On April 9-10, in Shanghai, China, members of the U.S. Gymnastics Team competed in a dual meet with China, with the U.S. women claiming a winner’s trophy and the U.S. men gaining valuable experience as both prepare for the upcoming World Championships being held in Tianjin. The women’s victory, with the U.S. scoring 113.462 to China’s 113.274, was significant against one of the strongest Chinese squads. The U.S. men, who lost to China by a score of 172.125 to 168.000, turned in some strong performances against the reigning world champions.

The women’s team was led by 16-year-old Morgan White from Fort Lauderdale, Fla. White, who trains with Mary Lee Tracy in Cincinnati, was the only athlete to compete in each of the four events, scoring solidly on the floor (9.5), the balance beam (9.5), and the uneven bars (9.7). The competition was extremely close, as the Chinese took the lead heading into the final routine of the evening. Kui Yuanyuan scored a 9.237 on the vault, leaving the meet in White’s hands, needing a 9.312 to tie. Her score of 9.5 gave the U.S. team the victory. “I was extremely proud with our girls this week,” commented Tracy, who served as the head coach of the women’s team. “They stayed focused and worked hard to perform at their highest level. Our goal was to consistently hit our routines, and that approach secured this team victory. Each member of the team contributed to this win.”
Other members of the U.S. women’s team included 1991 World Champion and 1992 Olympian Kim Zmeskal (Houston, Texas; Cincinnati Gymnastics Academy), Angela Beam (Norman, Okla.; Bart Conner Gymnastics), Audra Fraim (Edmond, Okla.; Dynamo Gymnastics), Jamie Dantzscher (Palmdale, Calif.; Charter Oaks Gliders), and Tasha Schwikert (Las Vegas, Nev.; Gymcats). Zmeskal was awarded the Mayor’s Trophy from the event.
The U.S. men fought hard after 1998 national champion, Blaine Wilson (Columbus, Ohio; U.S. Olympic Training Center), retired from the event following the floor exercise. After scoring a 9.6 on the floor exercise, Wilson felt a slight strain on his recovering shoulder, and withdrew from competition. The U.S. men still turned in strong performances, led by 18-year-old Jason Gatson (Upland, Calif.; U.S. Olympic Training Center). Gatson and teammate Jim Foody (Addison, Ill.; UCLA) each competed in five of the six events, but were unable to close the gap on the Chinese.

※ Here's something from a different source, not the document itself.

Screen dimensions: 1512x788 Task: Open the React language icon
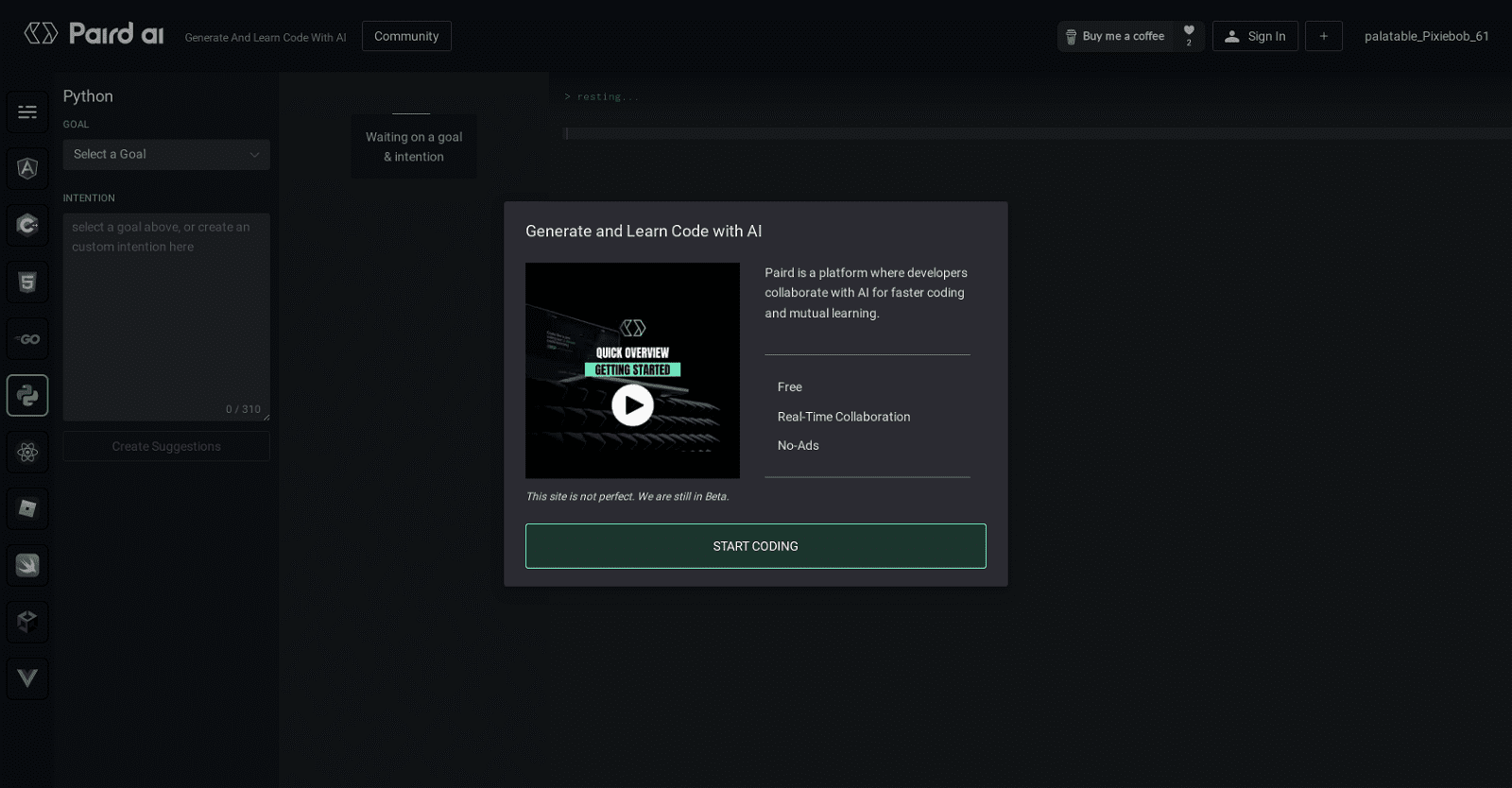[x=27, y=453]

The U.S. men did outscore the Chinese on the vault and floor exercise, and Gatson received the award for the best upcoming gymnast. “Our men have been consistently competitive against the best in the world this year,” said Peter Kormann, head coach of the men’s team. “Competing in China is always a special challenge because the Chinese are even more powerful in their own surroundings. This competition served as a good measuring stick for us, as we develop our final preparations for this year’s world championships.”
The remaining members of the U.S. men’s team were Jay Thornton (Augusta, Ga.; U.S. Olympic Training Center), Trent Wells (Keizer, Ore.; UC Berkeley), and Chris Young (Winston-Salem, NC; U.S. Olympic Training Center).